Website login functionality
Issue by nup002
Fri Jun 29 20:26:48 2018
Originally opened as https://github.com/codelucas/newspaper/issues/587
This is not so much an issue as a suggestion/request. This suggestion came up as I needed to pull articles from a website with a paywall. I have a user, but could not for the life of me figure out how get a logged in session going in Newspaper.
If the solution is simple and I am just too daft to understand it, feel free to come with suggestions.
Comment by nup002
Mon Jul 2 08:14:06 2018
I think I have found a workaround. It simply requires all requests to be done with a Session object. You would first create a Session object, login to the website with the Session using a tool such as Selenium, and then pass the Session object to Newspaper to be used in all future requests.
Changes needed: In: configuration.py
- Add "session = requests.Session()" as a new parameter.
In: network.py
- add "session = config.session" to function "get_html_2XX_only()".
- Replace "response = requests.get" with "response = session.get" in function "get_html_2XX_only()".
- Add "self.session = config.session" to class "Mrequest", function "init()".
- Replace "self.resp = requests.get" with "self.resp = session.get" in class "Mrequest", function "send()"

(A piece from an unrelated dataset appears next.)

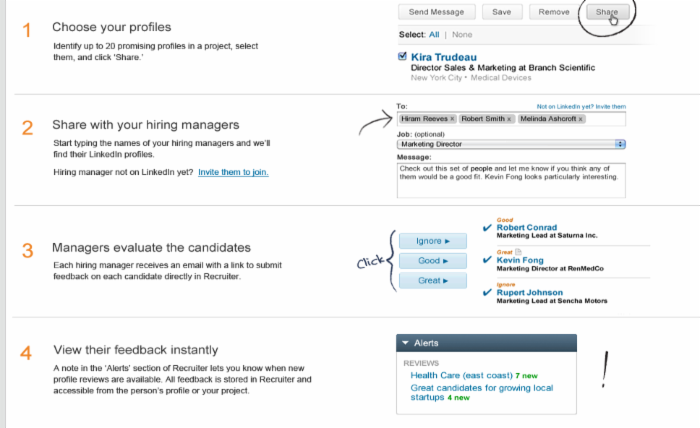The image size is (700, 428).
Task: Remove the Robert Smith recipient tag
Action: pos(509,118)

When you have logged into your Session object with Selenium, you set the session parameter in Configuration.py to be this object.
Comment by chsuong
Tue Jul 10 05:09:25 2018
@nup002, what about a website that uses logins and cookies?
Comment by timzhangau
Thu Sep 13 12:56:59 2018
I would also like to know any good practice to use newspaper for website with login, especially oauth2 authentication
Comment by BastianZim
Wed Jan 23 15:39:16 2019
In case anyone finds this via Google, check out #668 as well, has some helpful suggestions.
Comment by karam93
Fri Jan 25 12:34:01 2019
@nup002, could you post an example of the way you can stay log in and bypass cookies
https://github.com/AndyTheFactory/newspaper4k/issues/668 has not been created yet afaict
Perhaps you mean https://github.com/codelucas/newspaper/issues/668 but I am not sure how that is relevant?

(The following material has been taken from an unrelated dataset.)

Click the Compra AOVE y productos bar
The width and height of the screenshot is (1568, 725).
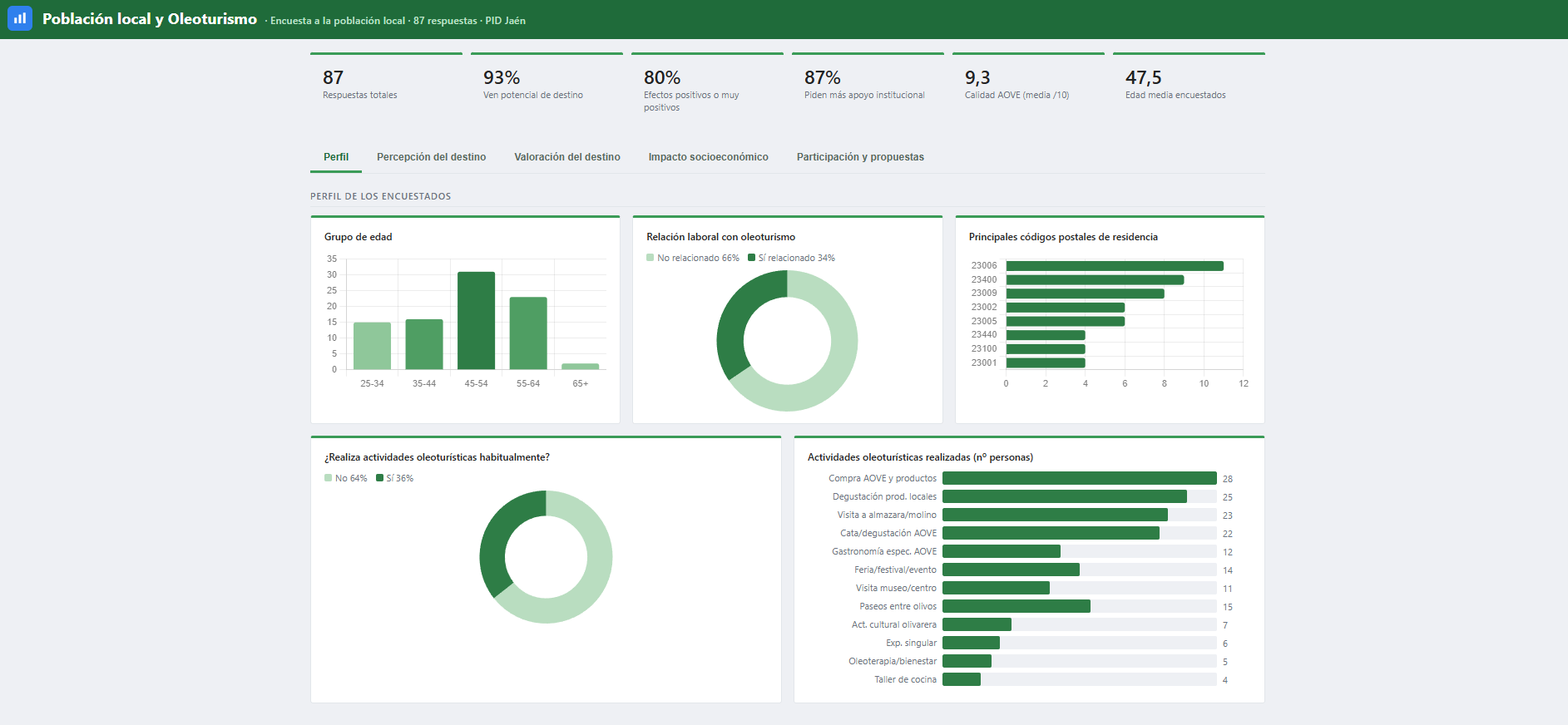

I have looked at the examples here https://github.com/johnbumgarner/newspaper3_usage_overview
It looks like they are able to overcome issue that requires confirmation step using a combination of selenium webdriver, newspaper and beautiful soup.
Is it possible to pass cookie key and value when making a request with Newspaper 4k?

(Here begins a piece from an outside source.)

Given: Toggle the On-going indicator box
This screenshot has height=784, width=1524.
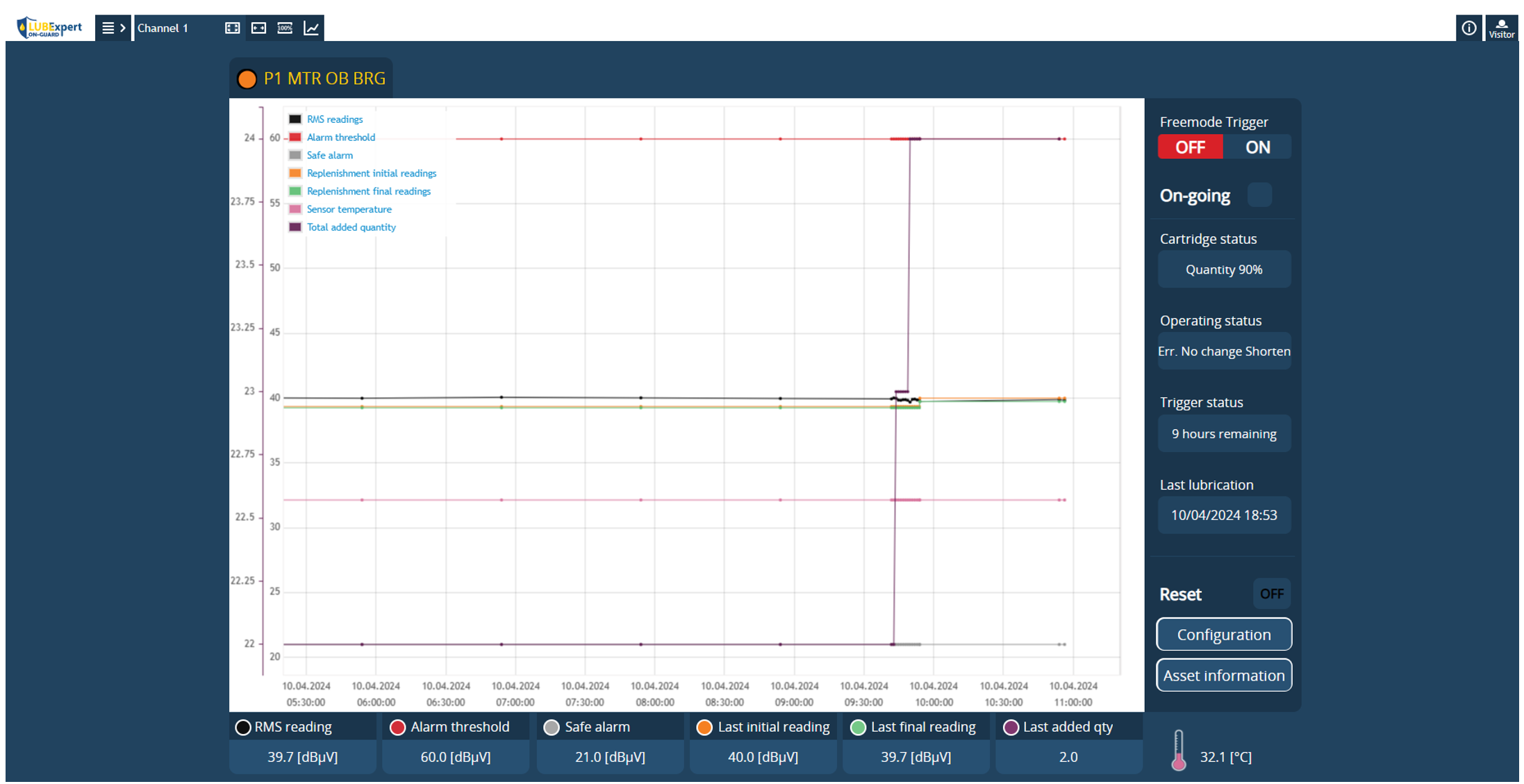Looking at the screenshot, I should (1259, 195).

e.g. this page https://www.skysports.com/football/live-blog/11661/12476234/transfer-centre-live-luis-guilherme-joao-palhinha-jadon-sancho-latest
Use's a confirmation message. e.g. Once accepted, the following cookies are set
consentUUID euconsent-v2
Once cookies are set the confirmation page is no longer shown.
Is it possible for newspaper4k to be able to pass cookie keys and values across? Perhaps there is a better way to achieve the same?
Just to follow up on this I was able follow the Playwright example here https://github.com/AndyTheFactory/newspaper4k/issues/220
Basically, I am using Playwright to click any cookie compliance while making sure the same context is applied when checking the for existence of relevant content. Note that the button in this case is contained within an iframe.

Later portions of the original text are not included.